How to implement Secure Transfer Authorisation Codes (TAC)

We announced on the 24th February 2026 that all registries on Nominet’s Dragon platform are upgrading to Secure Transfer Authorisation Codes (TAC) as defined by RFC9154. The changes will come into effect on 22nd July 2026 at 09:00 UTC+1.


RFC9154 (“Extensible Provisioning Protocol (EPP) Secure Authorization Information for Transfer”) establishes best practices for handling object authorisation information to prevent unauthorised inter-registrar transfers.
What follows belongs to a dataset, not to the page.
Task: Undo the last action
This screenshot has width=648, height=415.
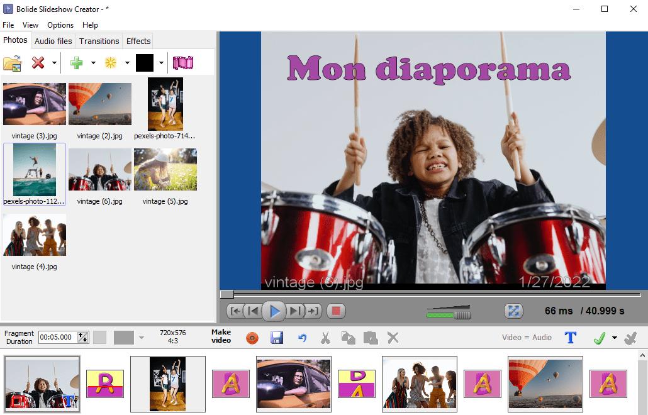Action: [x=301, y=338]
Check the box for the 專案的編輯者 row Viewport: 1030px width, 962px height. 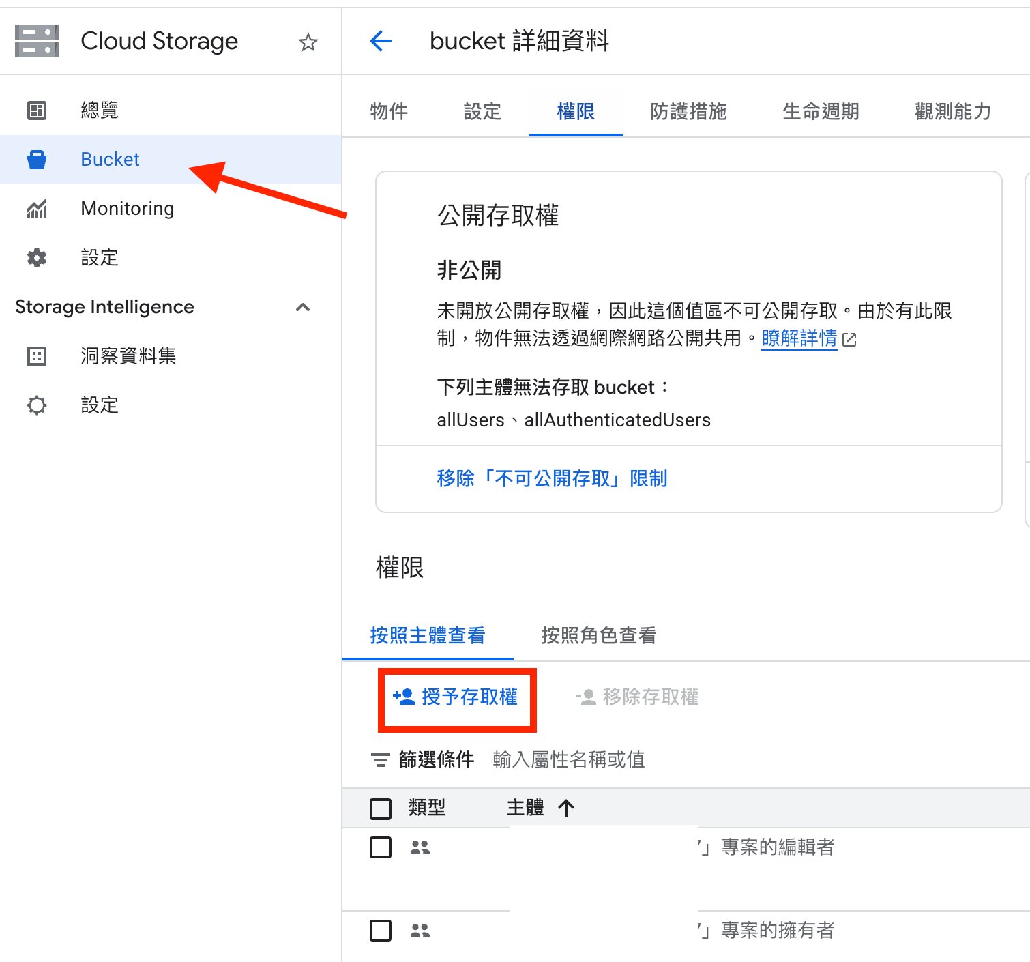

In the EPP ecosystem, the registrar acts as the client. To achieve compliance with RFC 9154, a registrar must implement the following key operational and technical shifts:

1. Shift from Long-Lived to Short-Lived Transfer Authorisation Codes

  • Do Not Assign on Creation: Traditionally, TACs is generated when an object is created and lasts indefinitely. Registrars must support leaving the authorisation information empty/unset upon object creation.
  • On-Demand Generation: Only generate or set the TAC when an actual transfer process is actively requested by the registrant.
  • Automatic Unsetting: Nominet’s Dragon registry systems will ensure the TAC is cleared/unset immediately after a transfer is completed (either approved or automatically approved) or when its Time-To-Live (TTL) expires.

2. Implementation of Strong, Random Values

  • High Entropy: When generating an TAC value for an outbound transfer, the registrar must use a cryptographically secure random number generator. Registrars should generate their Transfer Authorisation Codes using the complexity requirements set out here.
  • Do Not Reuse: Treat each generated TAC as a single-use token specifically for that transfer window.

3. Zero Long-Term Storage Policy

  • Client-Side (Registrar) Storage: The registrar MUST NOT store the plain-text or encrypted TAC long-term in their database or local registry caching layers. It should only exist transiently to pass to the registry and the registrant.
  • Safe Reseller Channels: If the registrar uses a reseller channel, this strict ephemeral handling policy must extend through the APIs/interfaces provided to those resellers.

Summary of Registrar Workflow Changes

For Gaining Registrar: Collect the TAC from the registrant, submit the EPP <transfer> request to the registry immediately, and ensure the TAC is discarded once the command is sent.

For Sponsoring (Losing) Registrar: When a registrant requests a transfer out, generate a secure random TAC, send it to the registry via an EPP <update> command, provide it to the registrant, and do not save it locally.

For Registrar’s only using Dragon Domain Manager (DDM) to manage domains, all the technical integration requirements will be handled by DDM meaning you only need adhere to the storage and handling requirements set out in the RFC.

For Registrar’s who have their own EPP technical integration then the key upgrades to EPP under RFC9154 are as follows:

  1. EPP Login command should declare the secure-authinfo extension – example here.
  2. EPP Create commands must set an empty auth info code – examples: domain or contact.
  3. The Transfer Authorisation Codes that are generated must always meet the complexity requirements documented here.